Duas grandes organizações profissionais, a Australian Medical Association (AMA) e a Pharmacy Guild of Australia, estão a apelar ao governo australiano para que tome medidas urgentes para combater o que descrevem como um aumento das prescrições online não regulamentadas de canábis medicinal em todo o país.
Numa carta conjunta dirigida ao Secretário de Saúde Mark Butler, os dois organismos alertaram para “práticas de prescrição excessivas e mal regulamentadas”, o uso a longo prazo de esquemas de acesso especial e uma onda de clínicas de telessaúde que distribuem produtos “fora dos caminhos habituais de cuidados”.
As organizações apelam a Camberra para que reforce a governação clínica através de autoridades nacionais de segurança e qualidade, reforce os poderes reguladores da Ahpra e reforme o Programa de Acesso Especial (SAS) de modo a que seja limitado a casos excepcionais sob supervisão médica.
“A rápida expansão da prescrição de cannabis medicinal, particularmente por meio de modelos de telessaúde integrados verticalmente direto ao consumidor, destacou lacunas significativas na estrutura regulatória da Austrália”, disse a AMA.
O professor Trent Twomey, presidente nacional da Guilda de Farmácia da Austrália, alertou: “Estamos testemunhando a operação de um sistema, com prescrições sendo dispensadas sem supervisão clínica apropriada e pacientes contornando seu médico de família e farmacêutico habitual”
Acrescentou que o que começou como uma via especial “tornou-se agora a norma”, com milhares de produtos a serem prescritos sem controlos adequados de segurança, qualidade ou eficácia.
Clínicas de telesaúde sob escrutínio
A ascensão das clínicas online tem desempenhado um papel central nesta transformação.
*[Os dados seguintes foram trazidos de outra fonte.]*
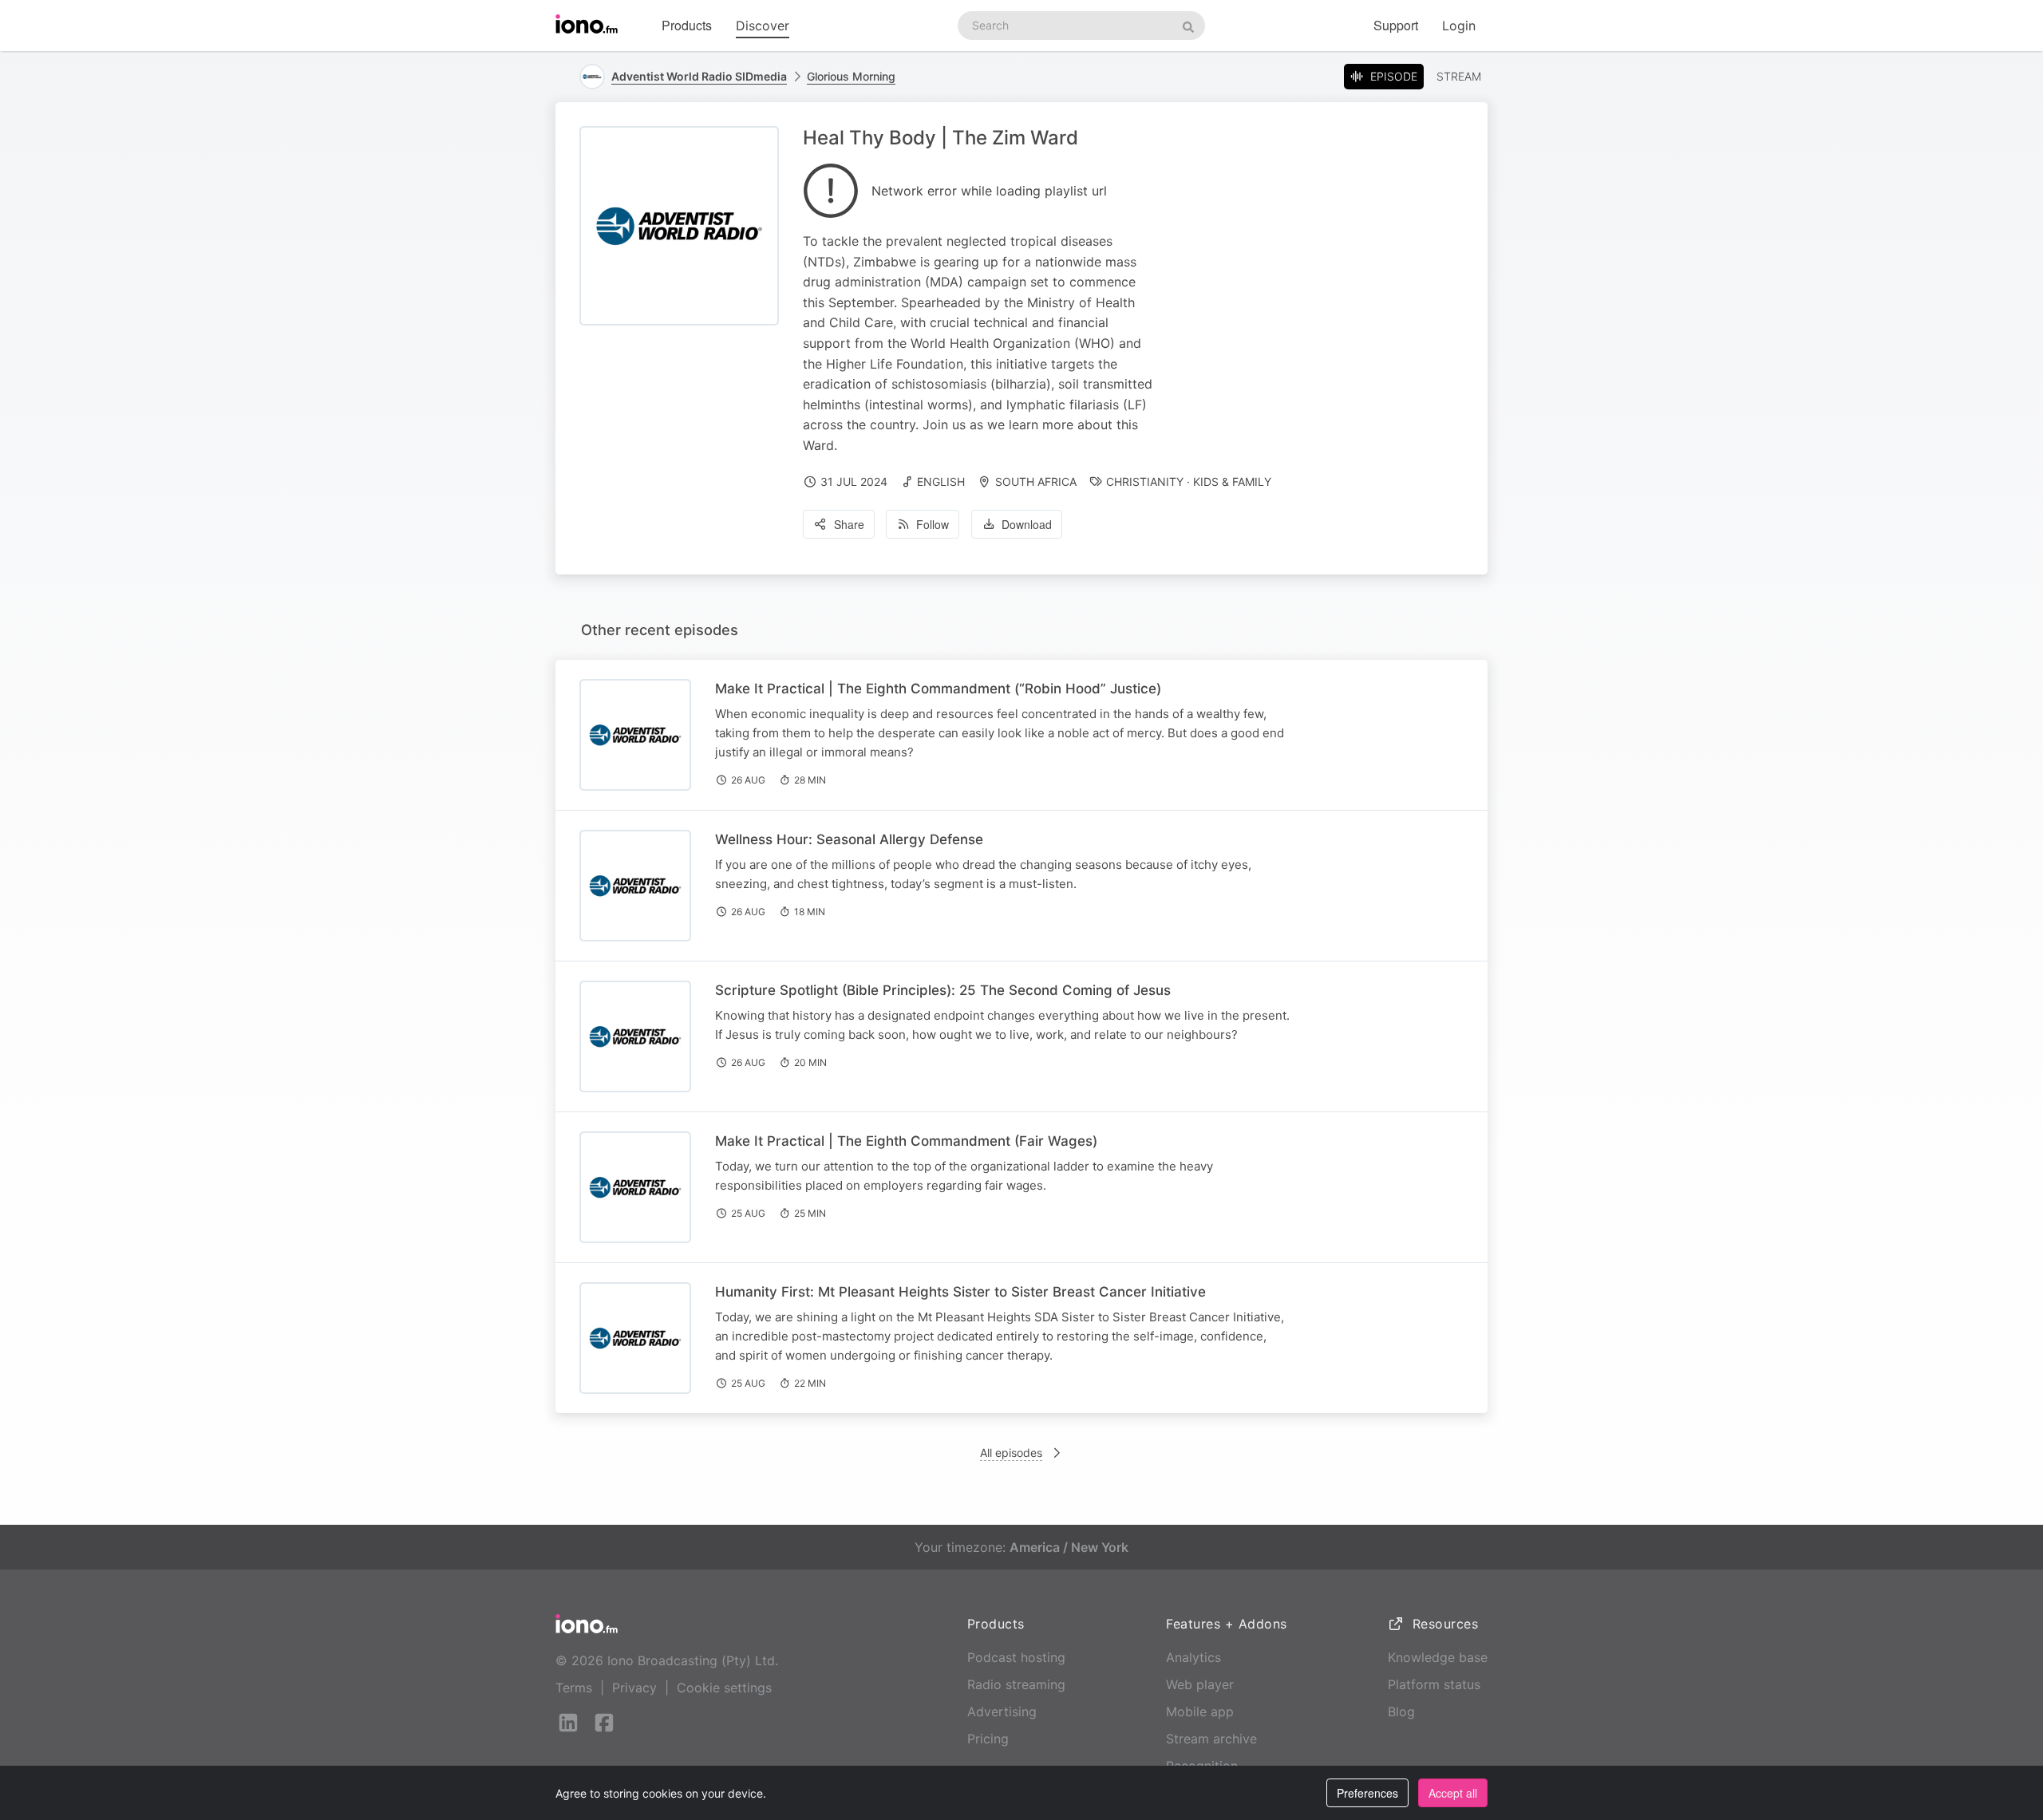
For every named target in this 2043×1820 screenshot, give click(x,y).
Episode (1393, 76)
Empresas como a Montu, o maior operador de canábis medicinal da Austrália, registaram um crescimento explosivo. De acordo com o Sydney Morning Herald, um único médico que trabalha para a Montu emitiu 72.000 receitas para 10.000 pacientes em apenas dois anos.
Esta expansão traduziu-se em lucros significativos. O volume de negócios da Montu aumentou de 103.000 dólares em 2020 para 263 milhões de dólares em 2024.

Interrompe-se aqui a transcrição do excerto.